My treatment center is not an NCI designated center yet one of the top 3 cancer treatment hospitals in Chicago. In my chemo binder there was at least 2 pages regarding sexual disfunction… more than any other SE. It encourages you to discuss this with your onc. If you are not getting answers from your onc then ask your gyn and or/change oncs. There are good, bad and mediocre places to be treated and MDs. It is our responsibility to choose the right one for us and not blame it on the treatment. My onc and NP are both women. My onc is also head of medical oncology at my treatment center so I'm sure she has a strong influence on what goes on.
BTW my sister went through menopause naturally. Her hot flashes were hell and was she ever moody. My hot flashes were mild and I think stopped 5 weeks after chemo (I might get a warm flash or something when I eat lots of spicey food but I'm not sure if it's really a flash or just me getting warm from eating spicey food). I never got mood swings.

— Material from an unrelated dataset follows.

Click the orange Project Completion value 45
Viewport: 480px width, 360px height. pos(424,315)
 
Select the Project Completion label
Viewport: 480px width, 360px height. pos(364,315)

Cindy I had both eyes water… taxoteres. Runny nose is common with Herceptin.
Fluffqueen if your eyes still tear it means they are dry. Try using artificial tears (not Visine)
Ashla if that list of foods you posted is true then between what I eat and the EDS I must be a boy by now. Don't worry about the broken forum. Keep taking your ESD.
bcbarbie I was not saying that bases on anything you said. BTW there is no "r" in my screen name. You must be from New England. Always dropping "r" from some word then adding them to another. Anyone have any good idears where to get Pizzer, we can drive the cahh.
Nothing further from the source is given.